Wednesday, March 9, 2022

All Contradictions Are False

Today I received a great question from a reader that was worth posting here.  First, he references my paper on the impossibility of scalable quantum computing and says:

There seems to be nowhere for anyone to discuss it. Academia is sealed off to the public nowadays. 

Agreed.  That’s because, as I discussed in this post, there is an unholy marriage between the prophets of quantum computing and the Cult of U (i.e., the fanatical belief that quantum wave states always evolve linearly).  After attempting to submit several papers to the arXiv that questioned the assumption of U, I had assumed I was blacklisted until the unexpected happened.

Then, he asks a key question:

We hear (ad nauseum) that the spin on an electron can be both 'up' and 'down' simultaneously, but what does that actually mean?  It may be true in ket space, but it cannot be true in actual space.

First, let me point out that this should be a really stupid question.  No intelligent person should ever have to ask, “What does it mean if X is true AND X is false?”  Logically, that looks like X ∩ ¬X, which any logician will say is a contradiction and therefore a false statement.

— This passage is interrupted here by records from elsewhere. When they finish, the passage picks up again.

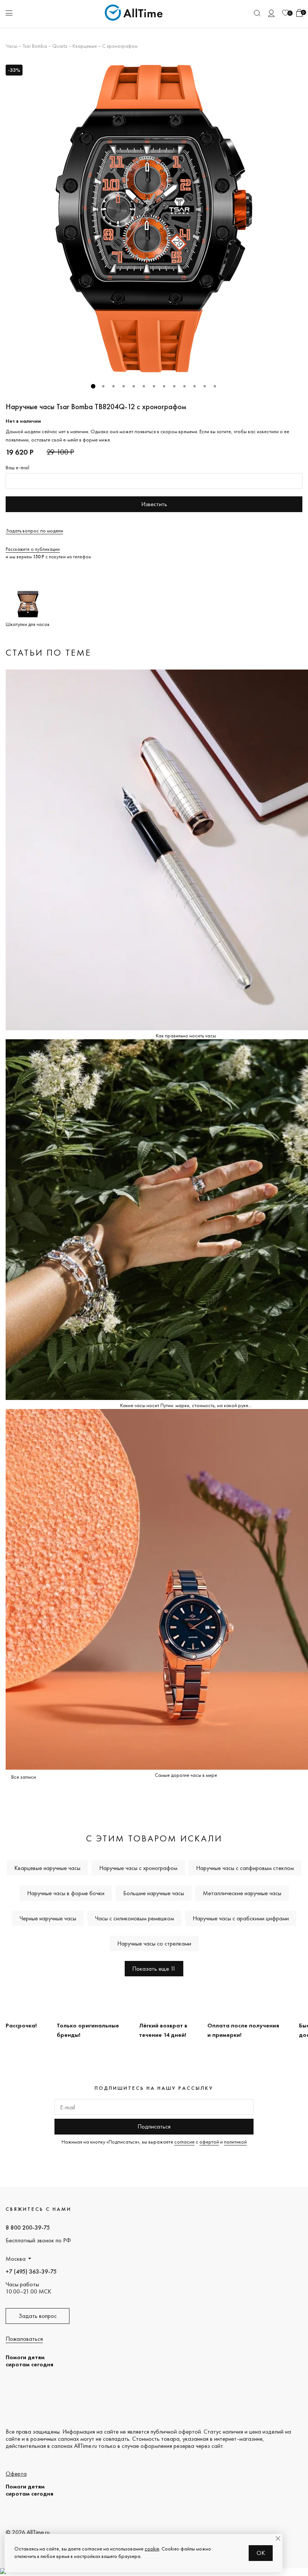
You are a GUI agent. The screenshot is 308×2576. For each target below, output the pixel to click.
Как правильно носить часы (186, 1035)
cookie (152, 2548)
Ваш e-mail (17, 467)
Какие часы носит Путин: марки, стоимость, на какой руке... (186, 1405)
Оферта (16, 2474)
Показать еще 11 (154, 1969)
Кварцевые (84, 45)
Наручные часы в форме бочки (65, 1893)
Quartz (59, 45)
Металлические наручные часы (242, 1893)
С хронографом (119, 45)
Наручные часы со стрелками (154, 1943)
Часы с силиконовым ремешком (134, 1918)
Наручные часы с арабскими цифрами (241, 1918)
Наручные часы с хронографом (138, 1868)
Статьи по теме (48, 652)
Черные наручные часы (48, 1918)
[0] (285, 13)
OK (261, 2553)
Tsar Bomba (35, 45)
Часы (11, 45)
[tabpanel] (154, 219)
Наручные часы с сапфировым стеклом (245, 1868)
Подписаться (154, 2126)
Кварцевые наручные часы (47, 1868)
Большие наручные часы (153, 1893)
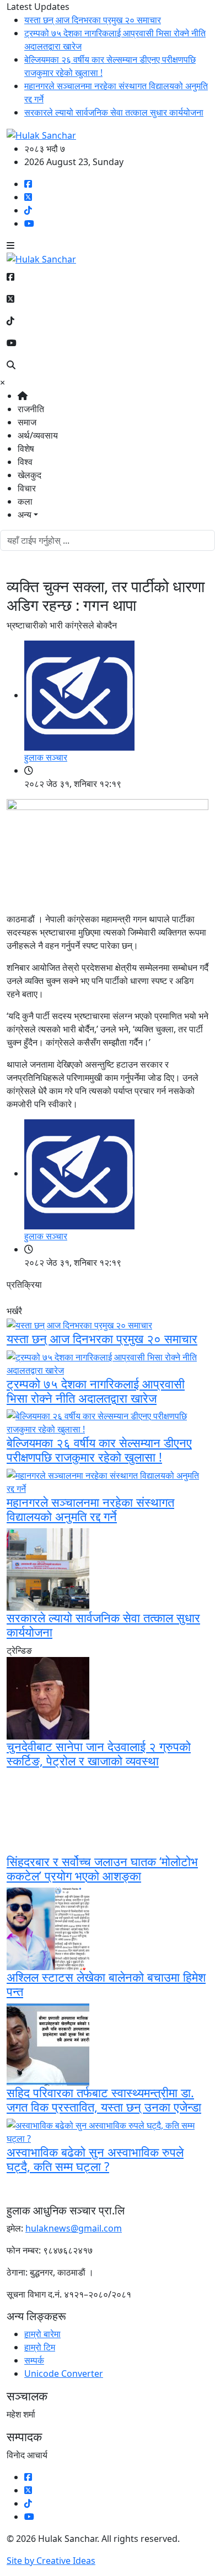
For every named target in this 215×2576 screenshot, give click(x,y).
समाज (27, 422)
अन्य (24, 514)
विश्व (25, 462)
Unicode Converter (63, 2373)
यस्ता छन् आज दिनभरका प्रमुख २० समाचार (92, 20)
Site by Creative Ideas (51, 2561)
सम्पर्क (34, 2360)
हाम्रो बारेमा (42, 2334)
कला (25, 501)
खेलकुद (29, 475)
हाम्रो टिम (39, 2347)
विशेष (26, 448)
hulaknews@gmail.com (73, 2228)
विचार (27, 488)
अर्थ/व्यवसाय (38, 435)
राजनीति (31, 409)
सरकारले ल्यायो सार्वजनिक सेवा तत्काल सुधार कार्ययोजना (113, 112)
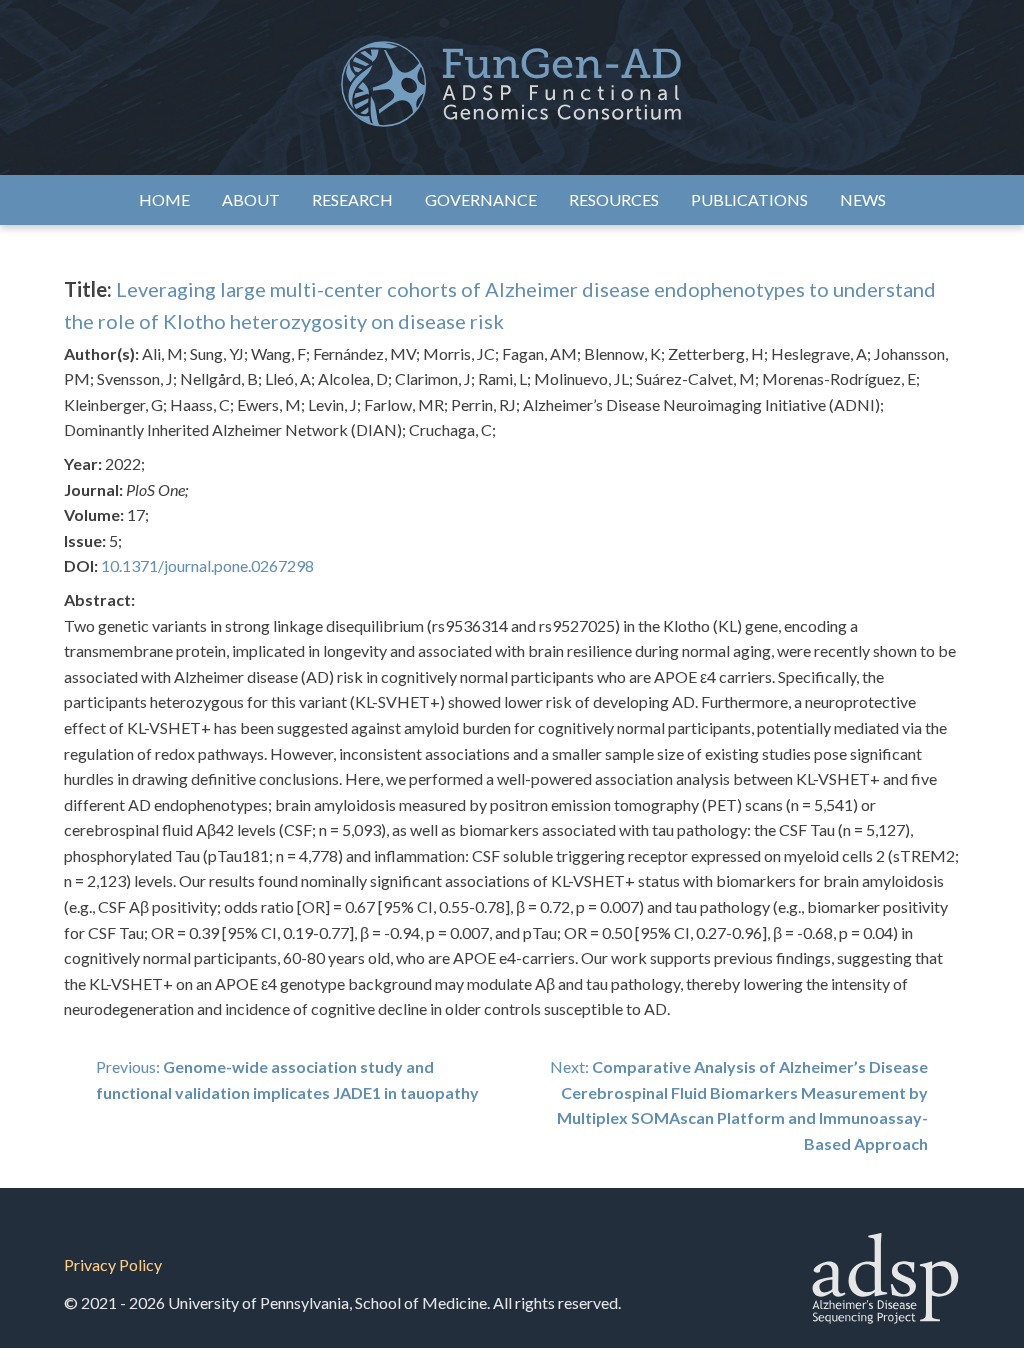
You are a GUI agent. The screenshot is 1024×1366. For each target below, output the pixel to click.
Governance (481, 199)
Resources (614, 199)
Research (352, 199)
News (863, 199)
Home (164, 199)
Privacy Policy (113, 1264)
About (251, 199)
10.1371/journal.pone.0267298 (207, 565)
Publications (749, 199)
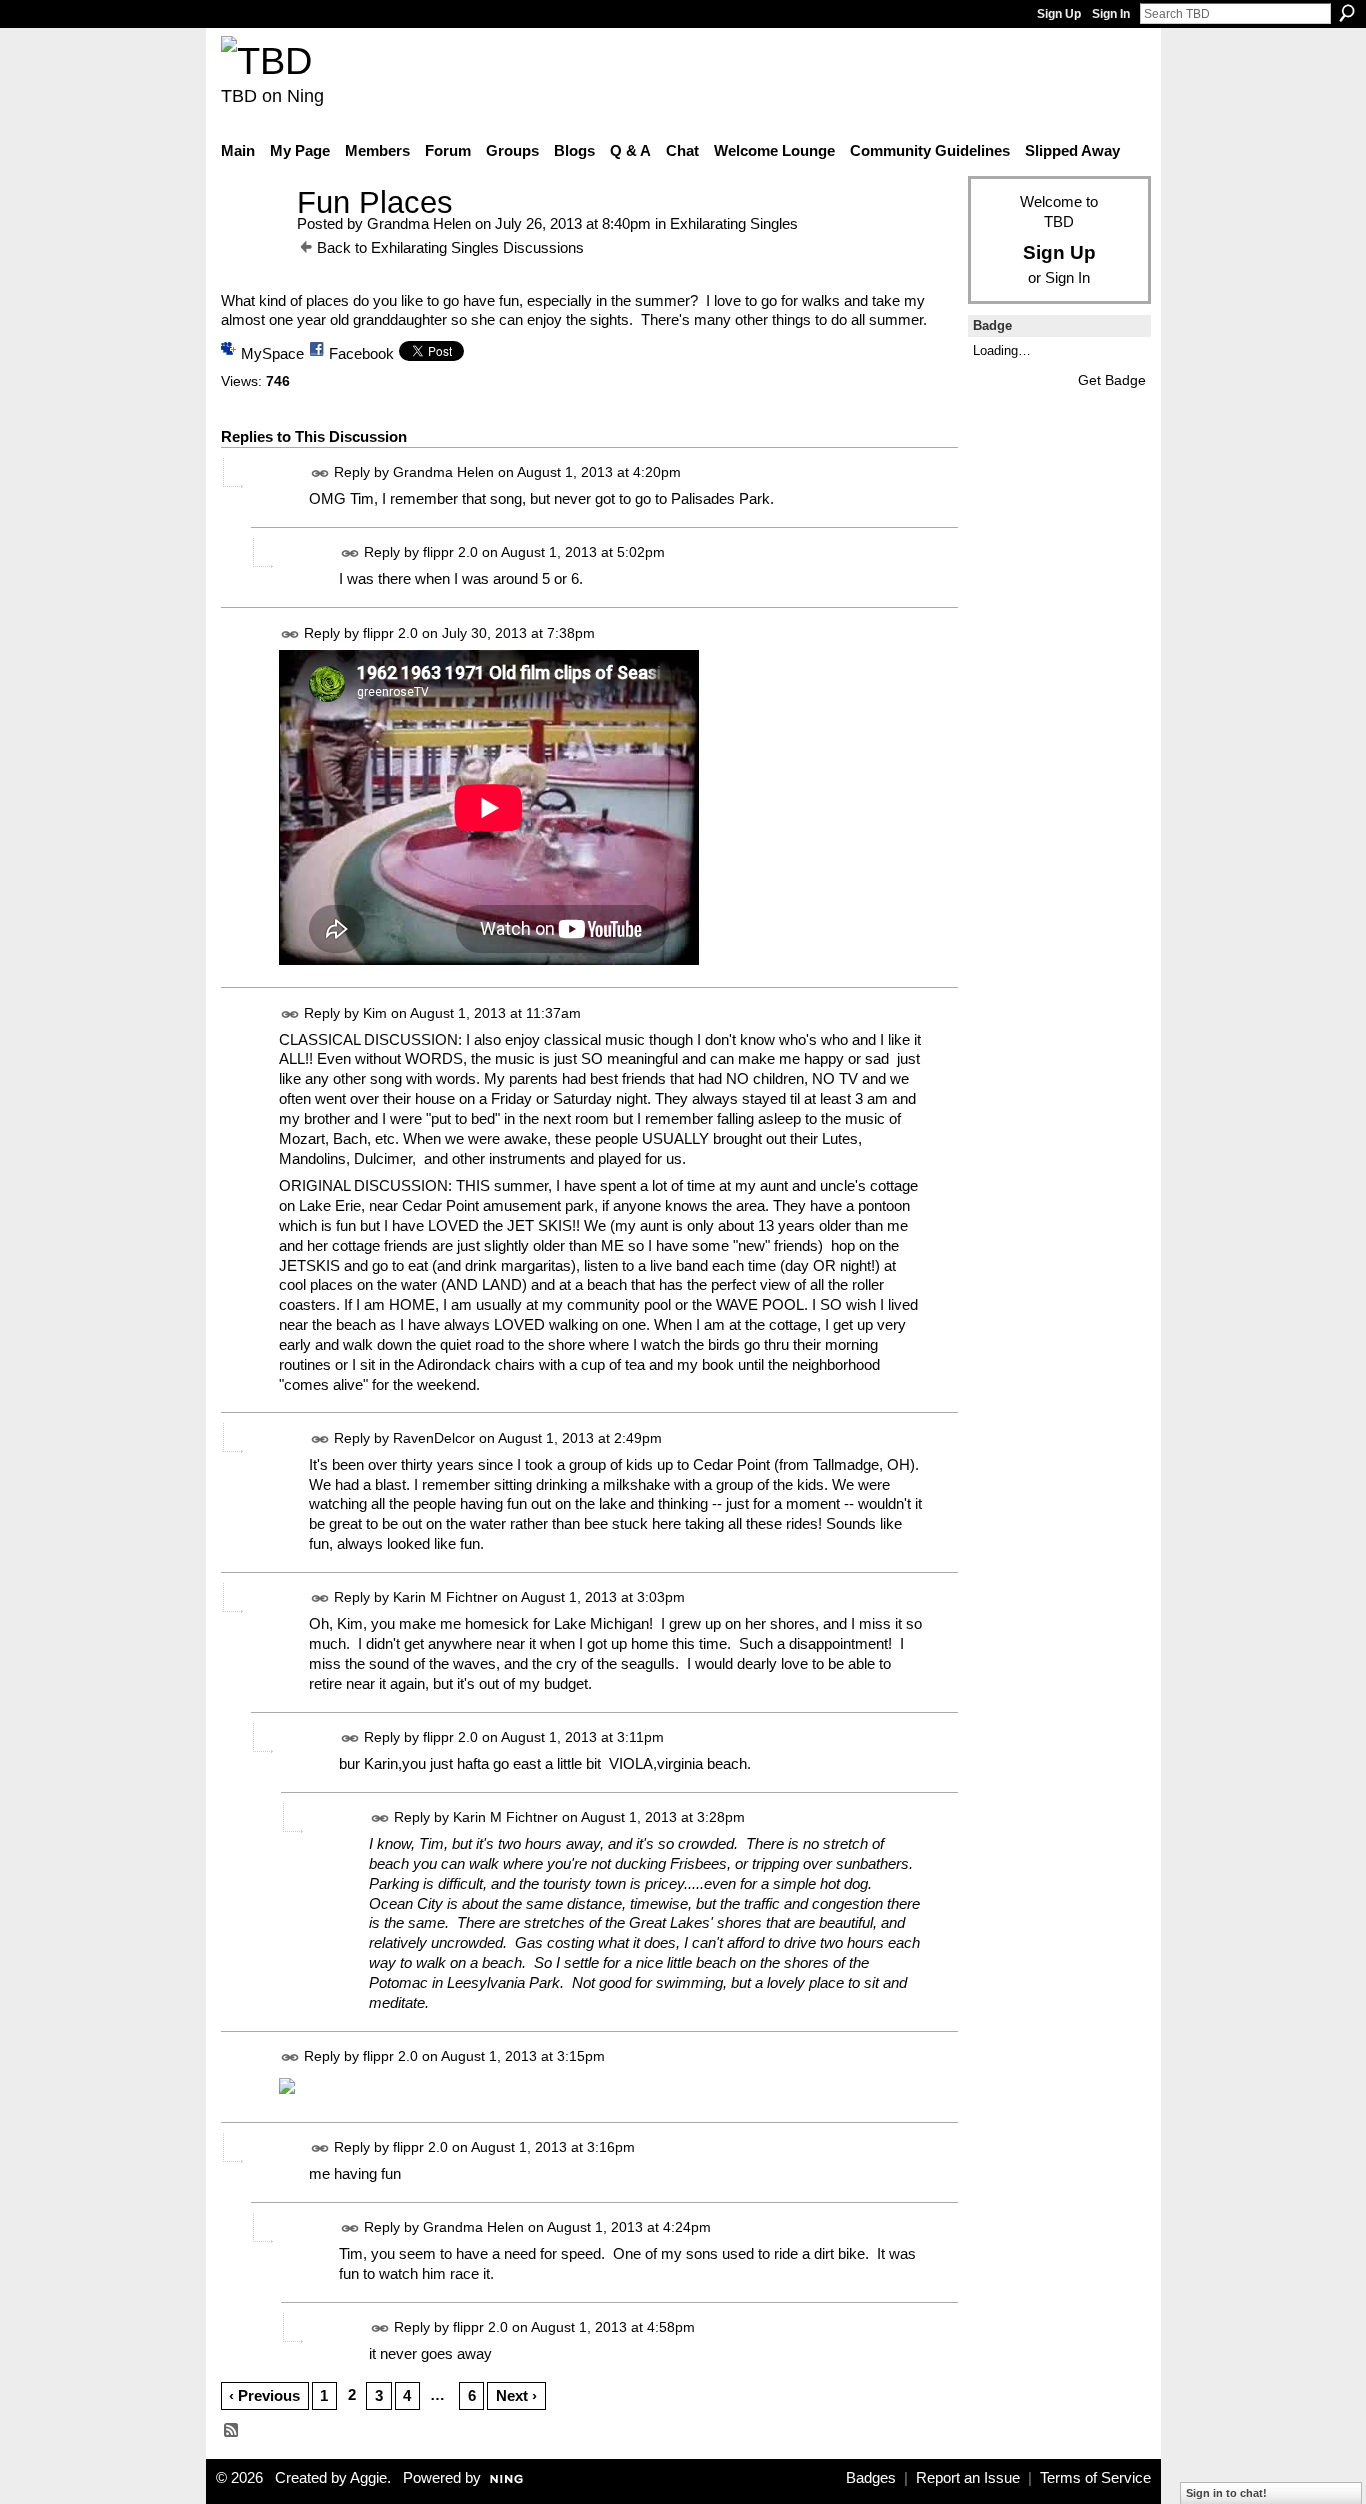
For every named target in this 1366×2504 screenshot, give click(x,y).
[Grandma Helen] (253, 239)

But here’s the thing… the reader’s question is a perfectly reasonable and rational question in the physics world, because we are constantly bombarded by characterizations of quantum superpositions that are completely nonsensical.  For example, Schrodinger’s Cat is constantly described by physicists as “a cat that is both dead and alive simultaneously.”  But this is a contradiction and is necessarily false. 

This is the kind of logical error that physicists routinely make.  I have tried to point them out in papers like this and this.

If an object is in quantum state described by |A> + |B>, it is simply not the case that the object is in both state |A> and |B> simultaneously.  In fact, none of the following statements are true:

·       The object is in state |A>.

·       The object is in state |B>.

·       The object is not in state |A>.

·       The object is not in state |B>.

Indeed, there simply is no fact about whether the object is in state |A> or |B>.

In other words, dear reader, you have been misled by physicists who either don't understand basic logic or are intentionally trying to deceive the world with bad characterizations of quantum mechanics, because that is what is necessary to keep the investment money flowing into quantum computing.

By the way, infinity itself is also a contradiction.  As I discuss in this post, atheist physicists like to posit infinitely many universes to account for the existence of something that has a zero probability.  But all contradictions are false, so infinity cannot be used to imply anything true.